EE.UU. se opondrá enérgicamente a proyectos recientes y próximos desembolsos por parte de @el_BID y otras instituciones financieras internacionales para empresas estatales y controladas por el Gobierno chino en Colombia (al igual que en otros países de la región donde la…
— Bureau of Western Hemisphere Affairs (@WHAAsstSecty) May 15, 2025
Aunque el mensaje no lo menciona explícitamente, el Metro de Bogotá, el proyecto de mayor inversión en el país sudamericano, es el primero que está en la mira. El BID aprobó a finales de 2023 una línea de crédito de 415 millones de dólares, dinero para financiar la construcción de túneles, estaciones y la adecuación de los espacios públicos urbanos para la Línea 2, cuya elaboración está a cargo de un consorcio en la que se encuentra la empresa estatal china CRRC. La Línea 1 del Metro, prevista a inaugurarse en 2028, también recibió apoyo del BID y del Banco Internacional de Reconstrucción y Fomento (BIRF) y el Banco Europeo de Inversiones (BEI).

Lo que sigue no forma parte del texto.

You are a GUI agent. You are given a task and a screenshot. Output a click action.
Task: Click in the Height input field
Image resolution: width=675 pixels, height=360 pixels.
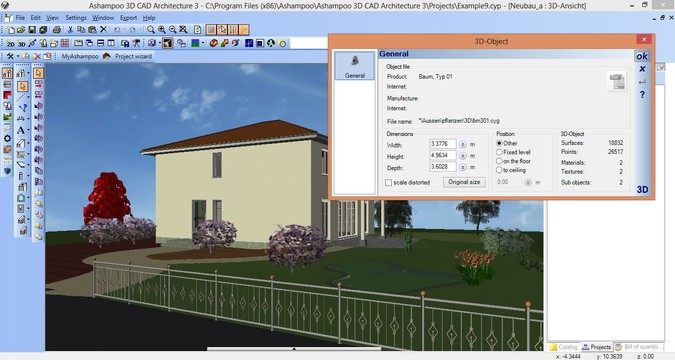click(443, 155)
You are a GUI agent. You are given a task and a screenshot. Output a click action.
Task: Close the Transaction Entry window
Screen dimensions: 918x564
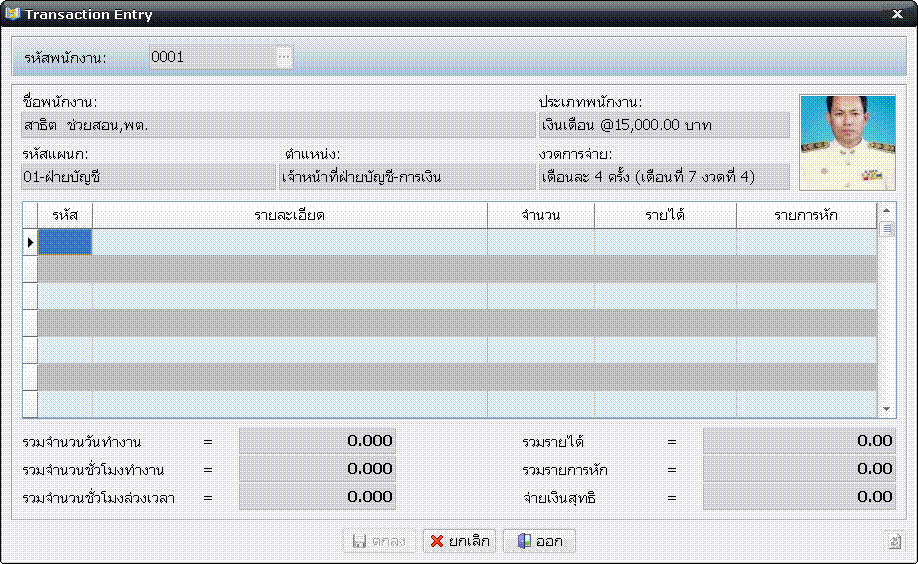click(896, 14)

La medida no afectará solo a Colombia, sino también a “otros países de la región donde la Iniciativa de la Franja y la Ruta tenga proyectos”, dice el mensaje, entre los que hoy están Chile, Argentina, Uruguay, Ecuador, Perú y Brasil. “Los dólares de los contribuyentes norteamericanos NO DEBEN utilizarse de ninguna manera por organizaciones internacionales para subsidiar empresas chinas en nuestro hemisferio”, ha agregado la Oficina.
El presidente de Colombia, Gustavo Petro, viajó esta semana a Pekín para reunirse con su homólogo chino, Xi Jinping, y concretar, finalmente, la adhesión del país sudamericano a la iniciativa china. Petro manifestó el miércoles que con ello busca “acabar el déficit comercial con China”, que asciende a 14.000 millones de dólares anuales. “Busco una Colombia central en el mundo, como su posición geográfica merece y su pueblo”, afirmó en X.
En cualquier caso, el plan de cooperación que firmaron ambos países no es un tratado, ni tampoco un “documento con obligaciones legales”, según confirmó la Cancillería colombiana. Es decir, lo acordado no es vinculante.
El enviado especial para América Latina de Trump, el cubanoamericano Mauricio Claver-Carone, ya había expresado la inconformidad de EE UU con cualquier pacto al que llegase Colombia con China. El diplomático manifestó la semana pasada que “el acercamiento del presidente Petro con China es una gran oportunidad para las rosas de Ecuador y el café de Centroamérica”, en alusión a que los principales productos que exporta Colombia a su socio del norte se verán en peligro por la relación con el gigante asiático.